• **TASK TO CARRY OUT**
In the data below, find the lines containing "agent" and say how many there are, nothing more.

::: DATA TO USE

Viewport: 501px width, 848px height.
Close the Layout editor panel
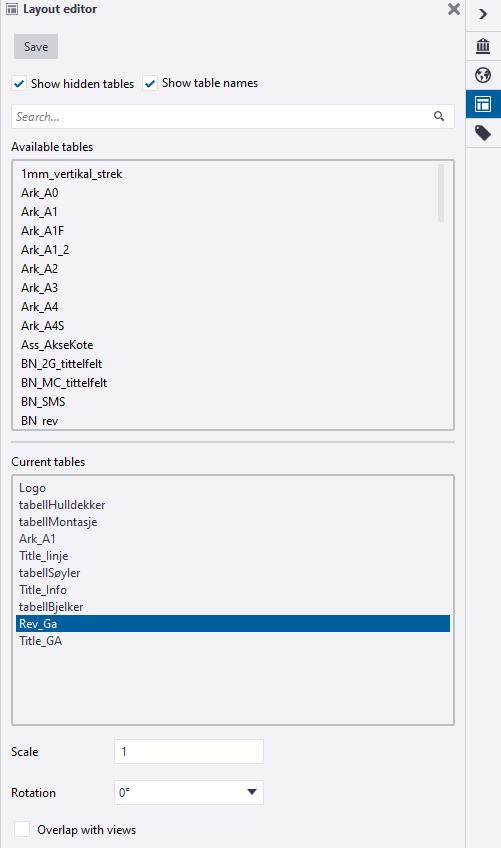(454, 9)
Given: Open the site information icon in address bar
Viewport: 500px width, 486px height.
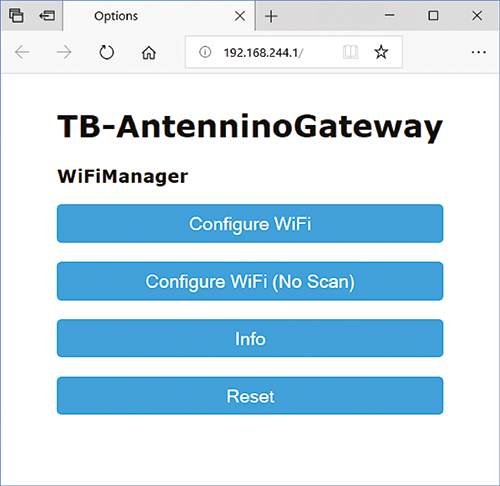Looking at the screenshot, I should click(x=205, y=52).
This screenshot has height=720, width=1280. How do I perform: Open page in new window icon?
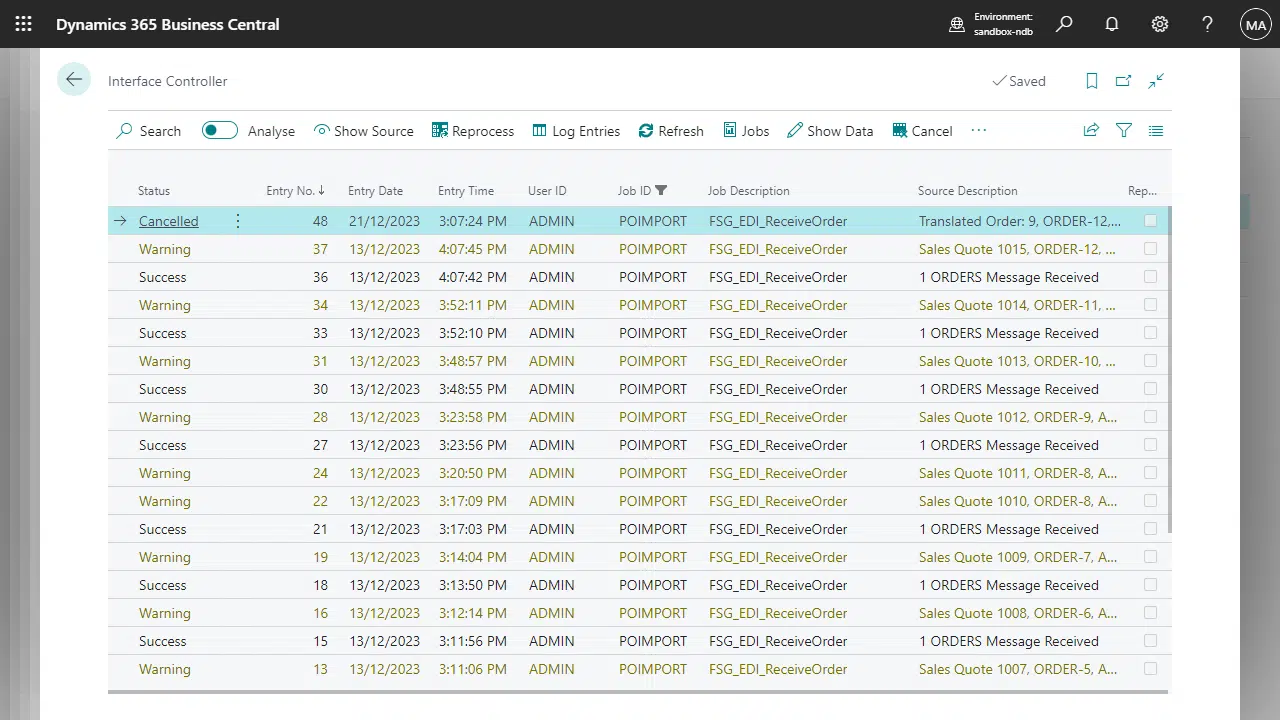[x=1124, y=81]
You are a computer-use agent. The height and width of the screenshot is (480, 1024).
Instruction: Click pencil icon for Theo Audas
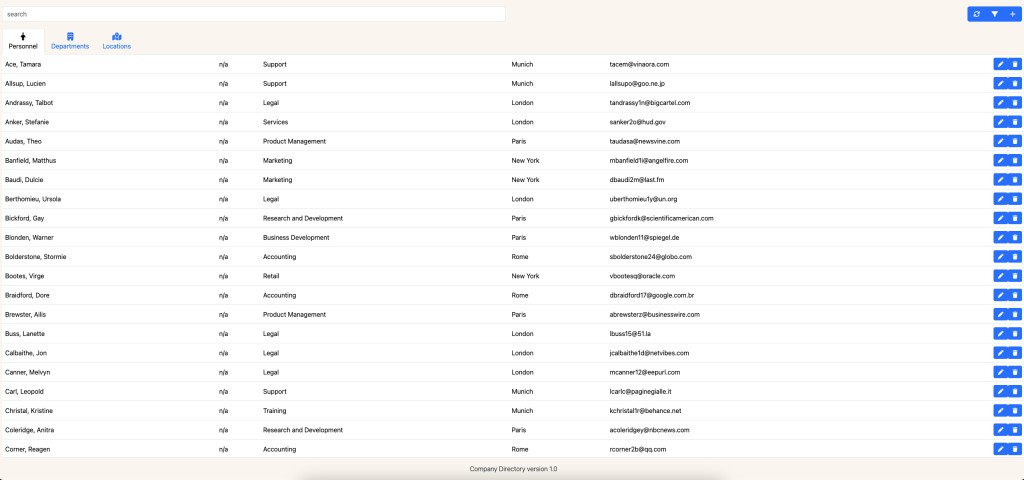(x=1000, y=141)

::::::
::: DATA TO USE

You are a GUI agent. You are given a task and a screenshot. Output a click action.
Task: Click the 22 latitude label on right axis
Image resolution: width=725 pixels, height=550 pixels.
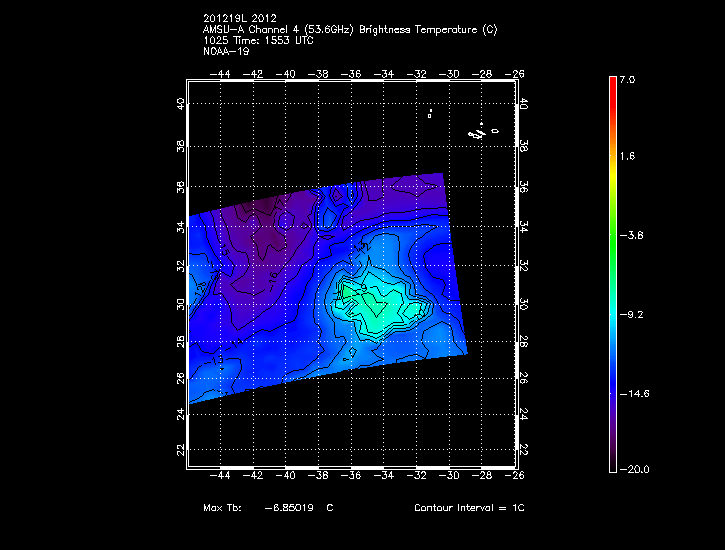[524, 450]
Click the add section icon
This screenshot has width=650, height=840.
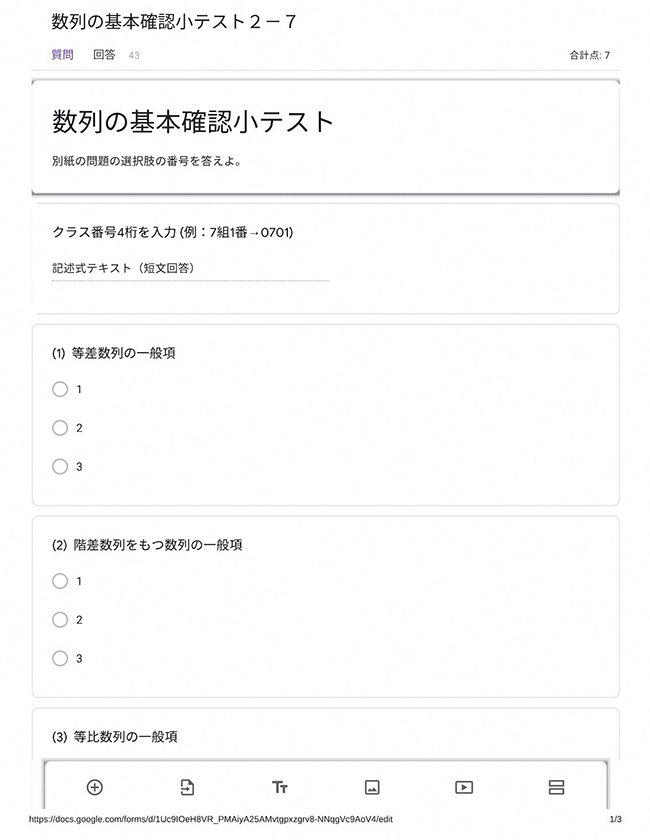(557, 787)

::::::

• **EXPECTED ANSWER**
2